„Panowie, podpalcie Europę!”
Okoliczności powstania projektu sabotażu i dywersji
Brytyjczycy w okrążeniu. Brytyjczycy w przededniu II wojny światowej i w okresie tzw. dziwnej wojny (październik 1939 r. – kwiecień 1940 r.) nie przywiązywali większej wagi do działań partyzanckich czy sabotażu. Wprawdzie Wielka Brytania i Francja po napaści III Rzeszy na Polskę wypowiedziały 3 września 1939 r. wojnę państwu Hitlera, ale wybrały strategię bierności. W Londynie i Paryżu przygotowywano się do starcia z Niemcami na froncie zachodnim wiosną 1940 r., licząc jednak, że do tego czasu Adolf Hitler zostanie obalony przez konserwatywną opozycję, mającą poparcie wśród generalicji. Szykowano się też raczej do wojny pozycyjnej, jaką znano z lat 1915–18.

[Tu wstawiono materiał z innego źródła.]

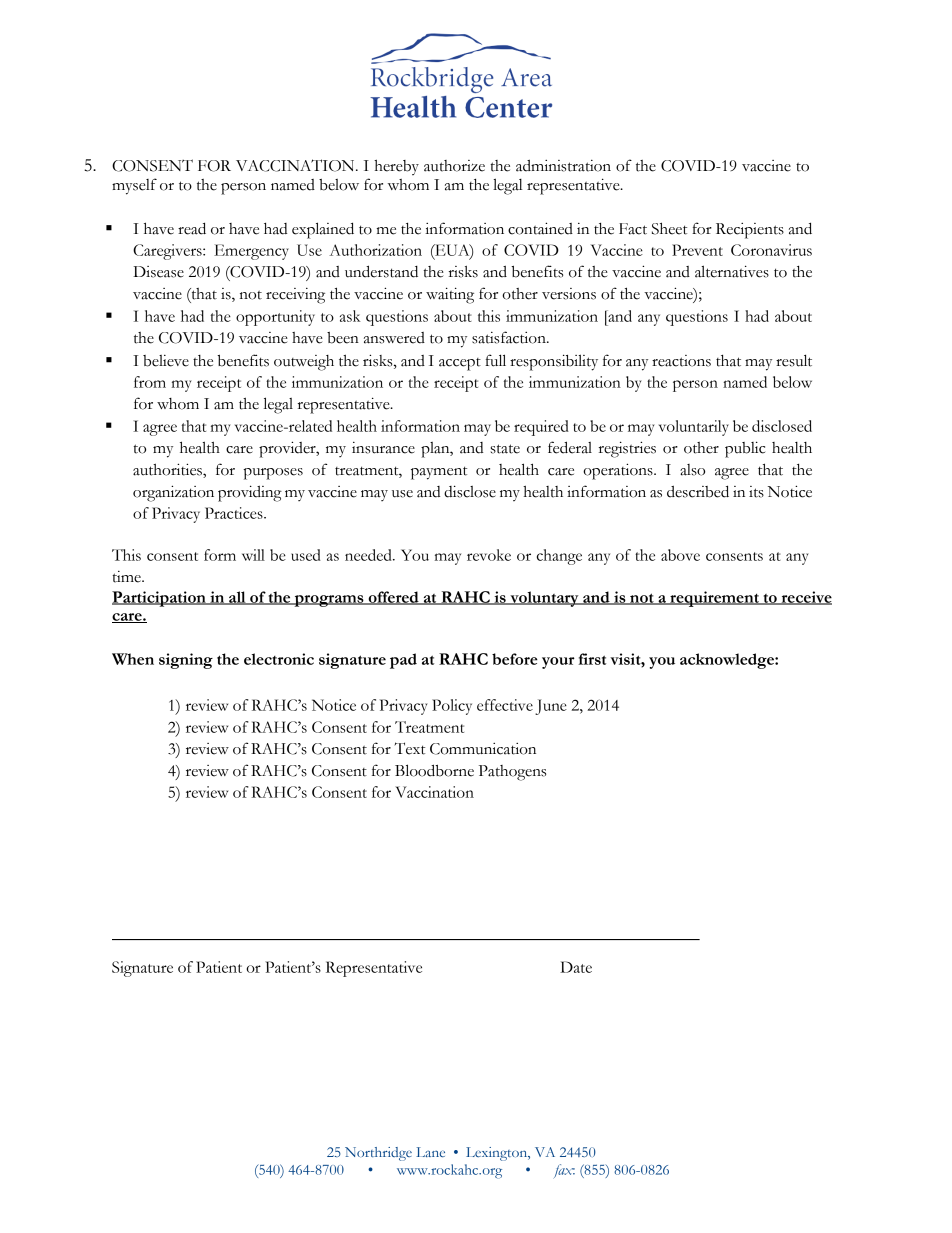 The width and height of the image is (952, 1233). Describe the element at coordinates (439, 473) in the image. I see `payment` at that location.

Późną wiosną 1940 r. zaskoczona blitzkriegiem Wehrmachtu Wielka Brytania znalazła się o krok od groźby inwazji porównywalnej z wyprawą hiszpańskiej Wielkiej Armady czy przygotowaniami Napoleona Bonapartego. Stało się tak na skutek klęski wojsk alianckich poniesionej w wyniku niemieckiej ofensywy rozpoczętej 10 maja 1940 r. Już po 17 dniach kampanii Brytyjczycy rozpoczęli w Dunkierce ewakuację swoich sił ekspedycyjnych z Francji. Tego samego dnia gabinet wojenny zaakceptował propozycję szefów sztabu, aby powołać specjalną organizację do prowadzenia dywersji w państwach okupowanych przez III Rzeszę. Nie był to jednak najważniejszy temat dyskutowany w dniach 27–28 maja przez brytyjskich ministrów. Zastanawiano się przede wszystkim, czy zwrócić się do włoskiego dyktatora Benito Mussoliniego w sprawie niemieckich warunków pokojowych. Przeważyło zdecydowane stanowisko nowego premiera Winstona Churchilla: należy kontynuować wojnę.
Położenie militarne Wielkiej Brytanii po zawarciu przez Francję 22 czerwca 1940 r. rozejmu z Niemcami i Włochami było wyjątkowo złe.